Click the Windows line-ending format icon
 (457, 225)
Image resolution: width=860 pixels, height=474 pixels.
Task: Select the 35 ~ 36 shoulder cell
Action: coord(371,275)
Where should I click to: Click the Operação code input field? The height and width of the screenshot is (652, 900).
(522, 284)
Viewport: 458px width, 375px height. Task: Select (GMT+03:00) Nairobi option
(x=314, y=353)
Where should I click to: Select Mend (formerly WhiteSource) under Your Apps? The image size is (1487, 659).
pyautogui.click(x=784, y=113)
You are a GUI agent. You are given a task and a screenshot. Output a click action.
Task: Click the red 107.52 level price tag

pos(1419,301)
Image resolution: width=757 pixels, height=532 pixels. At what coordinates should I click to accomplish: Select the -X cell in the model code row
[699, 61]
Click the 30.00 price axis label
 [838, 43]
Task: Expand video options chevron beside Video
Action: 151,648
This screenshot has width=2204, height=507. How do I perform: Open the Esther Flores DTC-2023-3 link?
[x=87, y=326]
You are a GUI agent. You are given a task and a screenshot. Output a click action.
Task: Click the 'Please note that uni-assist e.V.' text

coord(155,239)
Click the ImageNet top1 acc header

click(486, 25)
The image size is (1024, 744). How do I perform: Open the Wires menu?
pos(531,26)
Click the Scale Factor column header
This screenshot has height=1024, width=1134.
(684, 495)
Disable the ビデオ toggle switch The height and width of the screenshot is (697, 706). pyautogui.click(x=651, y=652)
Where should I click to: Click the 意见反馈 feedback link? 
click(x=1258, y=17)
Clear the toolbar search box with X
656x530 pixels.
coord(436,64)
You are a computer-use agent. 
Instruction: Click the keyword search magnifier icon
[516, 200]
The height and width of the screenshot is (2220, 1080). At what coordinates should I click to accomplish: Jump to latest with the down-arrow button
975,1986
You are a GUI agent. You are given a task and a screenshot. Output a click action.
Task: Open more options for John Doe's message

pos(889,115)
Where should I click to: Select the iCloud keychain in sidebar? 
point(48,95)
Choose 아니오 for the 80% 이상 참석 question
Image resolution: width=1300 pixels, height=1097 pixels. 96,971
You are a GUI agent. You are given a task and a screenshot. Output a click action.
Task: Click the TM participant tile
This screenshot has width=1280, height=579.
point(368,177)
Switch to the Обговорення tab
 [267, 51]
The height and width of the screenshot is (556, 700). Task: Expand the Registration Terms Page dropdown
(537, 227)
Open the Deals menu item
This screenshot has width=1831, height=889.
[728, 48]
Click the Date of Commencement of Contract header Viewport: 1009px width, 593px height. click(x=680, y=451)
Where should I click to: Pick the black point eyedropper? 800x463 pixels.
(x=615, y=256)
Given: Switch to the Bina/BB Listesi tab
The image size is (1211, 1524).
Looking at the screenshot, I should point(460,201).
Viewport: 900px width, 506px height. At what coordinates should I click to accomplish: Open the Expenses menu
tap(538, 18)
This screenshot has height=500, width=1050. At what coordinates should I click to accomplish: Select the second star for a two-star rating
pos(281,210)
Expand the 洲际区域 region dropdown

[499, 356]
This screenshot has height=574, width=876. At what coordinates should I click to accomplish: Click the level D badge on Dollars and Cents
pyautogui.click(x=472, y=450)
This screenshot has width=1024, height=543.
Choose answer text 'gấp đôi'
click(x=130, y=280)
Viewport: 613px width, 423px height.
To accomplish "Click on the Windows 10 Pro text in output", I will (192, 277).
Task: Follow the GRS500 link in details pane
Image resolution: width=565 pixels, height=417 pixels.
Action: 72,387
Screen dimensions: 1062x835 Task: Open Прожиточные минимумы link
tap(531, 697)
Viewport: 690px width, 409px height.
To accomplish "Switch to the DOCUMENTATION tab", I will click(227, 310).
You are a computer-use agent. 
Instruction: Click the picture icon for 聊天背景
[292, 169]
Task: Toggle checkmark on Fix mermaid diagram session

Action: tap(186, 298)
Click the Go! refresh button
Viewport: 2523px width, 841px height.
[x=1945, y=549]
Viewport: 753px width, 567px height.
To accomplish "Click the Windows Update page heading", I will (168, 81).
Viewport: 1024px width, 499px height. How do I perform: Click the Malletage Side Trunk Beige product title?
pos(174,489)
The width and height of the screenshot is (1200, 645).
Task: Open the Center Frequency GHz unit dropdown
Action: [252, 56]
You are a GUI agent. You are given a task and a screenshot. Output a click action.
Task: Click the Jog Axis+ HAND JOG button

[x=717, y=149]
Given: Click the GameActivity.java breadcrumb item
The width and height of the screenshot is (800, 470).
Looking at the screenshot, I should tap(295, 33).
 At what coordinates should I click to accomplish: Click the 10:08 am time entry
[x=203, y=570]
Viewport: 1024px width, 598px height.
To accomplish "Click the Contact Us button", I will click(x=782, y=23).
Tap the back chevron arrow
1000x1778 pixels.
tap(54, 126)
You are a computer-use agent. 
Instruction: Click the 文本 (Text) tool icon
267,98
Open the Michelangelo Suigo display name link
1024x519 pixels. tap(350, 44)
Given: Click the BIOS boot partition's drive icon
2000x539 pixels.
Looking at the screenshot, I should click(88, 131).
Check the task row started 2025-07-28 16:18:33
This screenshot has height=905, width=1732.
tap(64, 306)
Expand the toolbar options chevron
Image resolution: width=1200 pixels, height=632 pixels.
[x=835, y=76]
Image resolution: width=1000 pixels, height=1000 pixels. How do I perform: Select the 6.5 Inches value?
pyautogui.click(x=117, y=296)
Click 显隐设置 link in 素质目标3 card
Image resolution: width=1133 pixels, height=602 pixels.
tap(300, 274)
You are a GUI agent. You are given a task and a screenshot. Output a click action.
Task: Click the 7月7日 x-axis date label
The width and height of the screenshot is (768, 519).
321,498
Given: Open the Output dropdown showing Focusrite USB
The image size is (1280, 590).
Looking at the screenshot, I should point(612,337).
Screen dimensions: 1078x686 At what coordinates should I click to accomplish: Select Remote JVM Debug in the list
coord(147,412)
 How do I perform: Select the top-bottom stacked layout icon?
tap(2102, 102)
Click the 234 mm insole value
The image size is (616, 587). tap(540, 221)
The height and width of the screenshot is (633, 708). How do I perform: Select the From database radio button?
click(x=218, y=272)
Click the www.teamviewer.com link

........

- **Your goal**
Check the listing above for "will". Show every line where it turns up.

- **Answer to the exercise**
To accomplish "Click on the Windows 10 Pro text in output", I will (192, 277).
To accomplish "Switch to the DOCUMENTATION tab", I will click(227, 310).
To accomplish "Click the Windows Update page heading", I will (168, 81).
To accomplish "Click the Contact Us button", I will click(x=782, y=23).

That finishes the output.